Rock & roll, LOUD and raw

Yeah Yeah Yeahs


My tastes in a lot of things trend toward rough edges and a raw, unpolished, unfinished quality. Maybe that’s why I find this self-titled, five-song EP by the New York trio Yeah Yeah Yeahs so much more appealing than their more polished, more commercial recent album Show Your Bones.

It’s not that this 2002 release sounds low-fi or underproduced in its production values. It’s the music itself, both the lyrics and the garage-tinged sound. Stripped down and heavy on distortion, the music masks a satisfying complexity at times that keeps it from being repetitive. And Karen O’s vocals go from sweet pop to haunting to full out screaming, on a dime. Dark, sexy and smartass, their music has an over-the-top attitude that makes the best rock & roll feel dangerous and makes you feel cooler just listening to it.

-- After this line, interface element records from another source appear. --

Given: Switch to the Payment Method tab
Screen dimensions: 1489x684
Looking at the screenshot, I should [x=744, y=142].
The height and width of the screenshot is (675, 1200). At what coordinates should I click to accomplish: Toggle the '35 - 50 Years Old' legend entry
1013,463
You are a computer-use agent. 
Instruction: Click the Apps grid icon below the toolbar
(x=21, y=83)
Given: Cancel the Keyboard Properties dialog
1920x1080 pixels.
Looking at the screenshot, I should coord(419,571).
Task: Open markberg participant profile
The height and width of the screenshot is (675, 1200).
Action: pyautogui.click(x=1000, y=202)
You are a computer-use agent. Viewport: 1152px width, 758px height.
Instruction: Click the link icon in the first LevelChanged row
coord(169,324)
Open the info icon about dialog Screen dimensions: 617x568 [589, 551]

I saw them touring pre-record deal, when this EP was all they had to hawk. It was an amazing show, constantly dancing on the edge of flying out of control as Karen O and guitarist Nick Zinner careened around the postage stamp stage of the Fireside Bowl. There’s a knowing quality to the over-the-topness, and the audience is in on it. But you don’t care, because everyone is having such a sweaty, LOUD good time—and because the band is delivering killer lyrics like this, from Mystery Girl:

The girl hit hard like a barracuda, baby,
She floated on air like the crest of a wave.
She was a primal institution, she was a danger to herself.
A night of lovin’ by the coldhearted.
Take a deep breath because we just started.

When Show Your Bones came out in 2006, I heard a track on the radio that felt like the early stuff and bought the CD on the strength of that track. It’s good solid music, an evolution from where they started into something that could bring broader commercial success for the group. But it’s too polished for my taste—especially when I’ve heard just how wonderfully unpolished they can be.

A little side note on walking the walk: About the time of this EP, various record companies got into a major bidding war to sign the Yeah Yeah Yeahs, going to obscene lengths to court them. I remember reading in New York magazine about some record exec picking up a £1,600 bar tab after a night of drinking in some London club.